Taking the above factors into consideration, we decided to use a larger aspiration catheter system that was specifically designed for intracranial thrombectomy (REACT 71 aspiration catheter 6.5 Fr, length 132 cm; Medtronic). REACT 71 has a large inner diameter of 0.071 inches and is the only aspiration catheter that is reinforced with nitinol coils and braids both in proximal and distal shafts (implying better conformability and trackability). We decided not to use thrombolytic agents, in view of the hemorrhagic nature of the patient’s venous infarct. This intervention resulted in recanalization of the veins as mentioned above. With regards to the catheter insertion site, we decided to puncture the jugular vein directly and introduce a short sheath. Various studies have previously indicated that the risk of catheter-related thrombosis is higher in the femoral venous system when compared with the jugular venous system [19-21]. This also resulted in reducing the distance from the sheath to the target and thereby eliminated the need for a longer catheter/sheath system.
To the best of our knowledge, this is the first case report describing the REACT 71 aspiration catheter being used in the treatment of cerebral vein thrombosis.
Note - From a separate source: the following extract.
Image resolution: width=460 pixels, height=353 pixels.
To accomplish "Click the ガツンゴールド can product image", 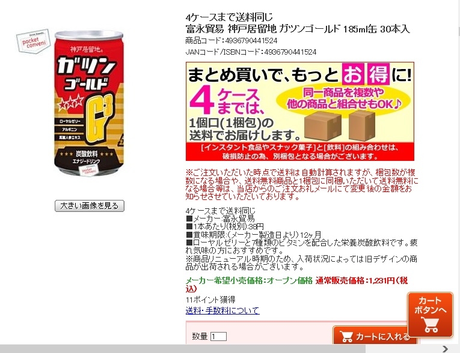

More controlled studies analyzing the benefits of intracranial aspiration catheter devices as a standalone therapy for complicated CVTs are needed.




Ethics Statement

Compliant with HIPAA guidelines.

Conflicts of Interest

The authors have no conflicts to disclose.

Author Contribution

Concept and design: KS. Analysis and interpretation: SP. Data collection: HH. Writing the article: JS. Critical revision of the article: SRC. Final approval of the article: SKP. Overall responsibility: KS.

Fig. 1.
(A) Magnetic resonance imaging brain T2 FLAIR images showing hemorrhagic venous infarct in the right cerebral hemispheres. (B) Magnetic resonance imaging venogram shows non visualization (white arrows) of major sinus conduits. (C) Aspiration catheter (black arrows) in the venous system. (D) Photomicrograph of blood clot showed predominantly red blood cells (black arrows) and very little fibrin (white arrow).
Fig. 2.
Pre (A, B) and post (C, D) venous mechanical thrombectomy.
Table 1.
Comparison of various intracranial aspiration thrombectomy catheters
Product name (company) Length (cm) Proximal OD (inch) Distal OD (inch) Distal ID (inch)
5 max Reperfusion Catheter (Penumbra) 132 0.080 0.065 0.054
ACE 64 (Penumbra) 132 0.080 0.075 0.064
ACE 68 (Penumbra) 132 0.080 0.080 0.068
Jet 7 (Penumbra) 132 0.085 0.075 0.072
ARC (Medtronic) 132 0.080 0.069 0.061
Catalyst 6 (Stryker) 132 0.079 0.071 0.060
Catalyst 7 (Stryker) 125/132 0.0825 0.082 0.068
Sofia (Microvention) 125 0.068 0.068 0.055
Sofia Plus (Microvention) 125/131 0.083 0.082 0.070
React 68 (Medtronic) 132 0.083 0.083 0.068
React 71 (Medtronic) 132 0.085 0.085 0.071

OD, outer diameter; ID, inner diameter.